What a time they have, these two

housed as they are in the same body.’

In Case Studies: the craft of care, we are looking for poetic and creative non-fiction responses to experiences of caregiving – the realities of caregiving today, and the feelings that go with this vital-yet-demanding role, once the display rules have been stripped away, the mask taken off.

The most obvious forms of caregiving are, perhaps, those discussed above, but this is a versatile subject area with a wealth of interpretation, and we encourage you to be broad and innovative in your exploration of the term.

For example, you may also choose to consider:

*Parenthood and the ‘wholly complicated dilemmas’ Carolyn Jess-Cooke speaks of in her poem All Right, where a mother contemplates

‘…whether she is

wasting her life at the sink

or if she is in fact the wisest person alive…’

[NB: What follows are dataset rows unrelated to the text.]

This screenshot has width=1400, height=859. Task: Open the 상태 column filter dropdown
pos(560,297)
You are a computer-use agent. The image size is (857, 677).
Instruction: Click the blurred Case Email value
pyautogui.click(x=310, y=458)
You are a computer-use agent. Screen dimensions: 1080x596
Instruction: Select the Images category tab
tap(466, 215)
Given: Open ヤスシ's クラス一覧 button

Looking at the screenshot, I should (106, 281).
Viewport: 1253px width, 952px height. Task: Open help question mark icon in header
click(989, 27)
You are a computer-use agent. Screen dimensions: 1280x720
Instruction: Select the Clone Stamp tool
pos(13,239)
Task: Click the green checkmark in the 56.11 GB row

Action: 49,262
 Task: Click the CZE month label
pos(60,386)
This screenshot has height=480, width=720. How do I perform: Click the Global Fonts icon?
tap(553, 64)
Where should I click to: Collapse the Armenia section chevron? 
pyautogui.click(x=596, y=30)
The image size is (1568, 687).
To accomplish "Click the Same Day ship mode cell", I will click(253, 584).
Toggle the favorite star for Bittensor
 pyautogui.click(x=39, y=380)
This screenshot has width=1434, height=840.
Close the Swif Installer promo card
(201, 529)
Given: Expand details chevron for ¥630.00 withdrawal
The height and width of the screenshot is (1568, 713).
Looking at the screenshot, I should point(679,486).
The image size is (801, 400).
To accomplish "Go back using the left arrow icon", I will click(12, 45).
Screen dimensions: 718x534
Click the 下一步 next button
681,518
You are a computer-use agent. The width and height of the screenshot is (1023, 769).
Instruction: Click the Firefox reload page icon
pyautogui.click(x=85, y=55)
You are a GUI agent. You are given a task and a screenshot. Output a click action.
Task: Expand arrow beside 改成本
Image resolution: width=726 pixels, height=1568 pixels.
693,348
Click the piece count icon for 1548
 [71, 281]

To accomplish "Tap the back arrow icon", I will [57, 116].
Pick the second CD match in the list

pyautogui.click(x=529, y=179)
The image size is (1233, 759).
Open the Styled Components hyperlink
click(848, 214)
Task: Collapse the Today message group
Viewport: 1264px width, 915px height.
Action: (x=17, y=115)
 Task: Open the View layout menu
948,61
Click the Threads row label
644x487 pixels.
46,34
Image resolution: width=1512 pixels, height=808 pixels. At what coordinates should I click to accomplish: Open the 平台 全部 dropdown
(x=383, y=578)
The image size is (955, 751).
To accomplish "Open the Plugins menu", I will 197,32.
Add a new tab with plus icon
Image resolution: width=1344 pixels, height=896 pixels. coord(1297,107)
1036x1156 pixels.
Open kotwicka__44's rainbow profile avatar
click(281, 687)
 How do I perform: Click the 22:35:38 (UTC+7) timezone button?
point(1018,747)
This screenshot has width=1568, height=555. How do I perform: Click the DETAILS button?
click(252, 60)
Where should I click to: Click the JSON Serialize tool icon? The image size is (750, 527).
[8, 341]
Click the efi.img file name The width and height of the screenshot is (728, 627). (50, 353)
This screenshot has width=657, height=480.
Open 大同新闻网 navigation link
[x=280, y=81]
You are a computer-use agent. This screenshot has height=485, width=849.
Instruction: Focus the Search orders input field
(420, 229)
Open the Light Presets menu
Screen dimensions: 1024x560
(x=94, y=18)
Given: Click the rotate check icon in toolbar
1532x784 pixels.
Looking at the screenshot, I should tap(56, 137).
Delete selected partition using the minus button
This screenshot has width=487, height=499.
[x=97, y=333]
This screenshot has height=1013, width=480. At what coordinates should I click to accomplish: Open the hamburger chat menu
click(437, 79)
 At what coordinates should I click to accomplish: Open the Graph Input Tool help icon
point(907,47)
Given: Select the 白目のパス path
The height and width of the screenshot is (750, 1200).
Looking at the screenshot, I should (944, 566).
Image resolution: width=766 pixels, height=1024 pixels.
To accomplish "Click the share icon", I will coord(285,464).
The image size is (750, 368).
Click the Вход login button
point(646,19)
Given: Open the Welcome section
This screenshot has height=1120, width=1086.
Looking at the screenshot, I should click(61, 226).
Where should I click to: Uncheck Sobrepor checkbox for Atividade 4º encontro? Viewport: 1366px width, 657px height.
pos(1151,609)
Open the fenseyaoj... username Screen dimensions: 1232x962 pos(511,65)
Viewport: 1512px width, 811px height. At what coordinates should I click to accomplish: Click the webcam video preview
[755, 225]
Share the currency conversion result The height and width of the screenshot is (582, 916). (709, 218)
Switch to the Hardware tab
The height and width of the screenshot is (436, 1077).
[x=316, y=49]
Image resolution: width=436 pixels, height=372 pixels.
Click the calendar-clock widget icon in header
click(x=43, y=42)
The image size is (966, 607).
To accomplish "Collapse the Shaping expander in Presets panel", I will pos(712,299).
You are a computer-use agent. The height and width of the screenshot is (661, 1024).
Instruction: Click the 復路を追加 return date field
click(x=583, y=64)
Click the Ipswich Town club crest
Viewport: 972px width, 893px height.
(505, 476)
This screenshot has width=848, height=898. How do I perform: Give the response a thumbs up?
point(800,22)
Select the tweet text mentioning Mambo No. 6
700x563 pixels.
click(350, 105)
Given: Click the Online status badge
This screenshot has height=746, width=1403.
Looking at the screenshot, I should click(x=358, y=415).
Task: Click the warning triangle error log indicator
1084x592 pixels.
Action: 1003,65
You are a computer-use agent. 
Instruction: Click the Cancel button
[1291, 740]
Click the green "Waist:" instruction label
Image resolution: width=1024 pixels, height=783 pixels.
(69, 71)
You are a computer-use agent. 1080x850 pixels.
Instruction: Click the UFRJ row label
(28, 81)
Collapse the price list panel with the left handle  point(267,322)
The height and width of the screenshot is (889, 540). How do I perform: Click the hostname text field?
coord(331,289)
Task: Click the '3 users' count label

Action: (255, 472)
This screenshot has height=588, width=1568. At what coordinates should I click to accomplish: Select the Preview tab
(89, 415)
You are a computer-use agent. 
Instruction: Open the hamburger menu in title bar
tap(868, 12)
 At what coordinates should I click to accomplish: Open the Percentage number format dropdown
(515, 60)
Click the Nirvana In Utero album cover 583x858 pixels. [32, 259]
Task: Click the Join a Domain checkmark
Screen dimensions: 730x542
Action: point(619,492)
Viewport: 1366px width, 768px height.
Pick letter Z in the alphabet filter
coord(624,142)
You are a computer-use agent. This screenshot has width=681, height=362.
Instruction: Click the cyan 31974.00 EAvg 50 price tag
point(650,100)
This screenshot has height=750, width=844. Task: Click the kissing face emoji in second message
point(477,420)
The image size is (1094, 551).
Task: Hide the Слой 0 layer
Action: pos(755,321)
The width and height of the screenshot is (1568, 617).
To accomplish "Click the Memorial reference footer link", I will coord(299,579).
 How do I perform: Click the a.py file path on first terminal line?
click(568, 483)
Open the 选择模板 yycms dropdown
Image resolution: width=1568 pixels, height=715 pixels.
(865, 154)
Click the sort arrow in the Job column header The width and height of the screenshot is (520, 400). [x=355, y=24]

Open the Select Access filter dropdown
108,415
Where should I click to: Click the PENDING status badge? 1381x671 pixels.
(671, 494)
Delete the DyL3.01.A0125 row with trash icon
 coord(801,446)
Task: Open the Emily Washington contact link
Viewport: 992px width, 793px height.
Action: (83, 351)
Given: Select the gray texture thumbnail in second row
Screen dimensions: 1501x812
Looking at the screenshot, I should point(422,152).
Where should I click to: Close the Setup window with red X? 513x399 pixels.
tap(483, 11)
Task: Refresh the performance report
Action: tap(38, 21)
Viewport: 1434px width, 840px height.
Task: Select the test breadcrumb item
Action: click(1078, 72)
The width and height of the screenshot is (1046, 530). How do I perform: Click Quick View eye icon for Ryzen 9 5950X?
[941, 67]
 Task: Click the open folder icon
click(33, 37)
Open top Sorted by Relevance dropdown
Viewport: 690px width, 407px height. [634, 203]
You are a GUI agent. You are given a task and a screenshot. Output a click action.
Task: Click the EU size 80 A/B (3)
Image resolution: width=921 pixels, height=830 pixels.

*Care for nature and our responsibilities towards our environment, as Sophia Argyris writes in Measurements:

‘All I want to do is go back to the river,

dip my hands in the freezing water…

do as little damage as I can.’

*Self-care and the things we can do to look after ourselves, whether big life changes or much smaller, everyday little acts to make ourselves smile, as Wendy Cope demonstrates so perfectly in The Orange:

‘And that orange, it made me so happy,

As ordinary things often do…’.

However you choose to interpret the theme of caregiving, we would love to consider your writing. Please see our submission guidelines for details on how to send us your work.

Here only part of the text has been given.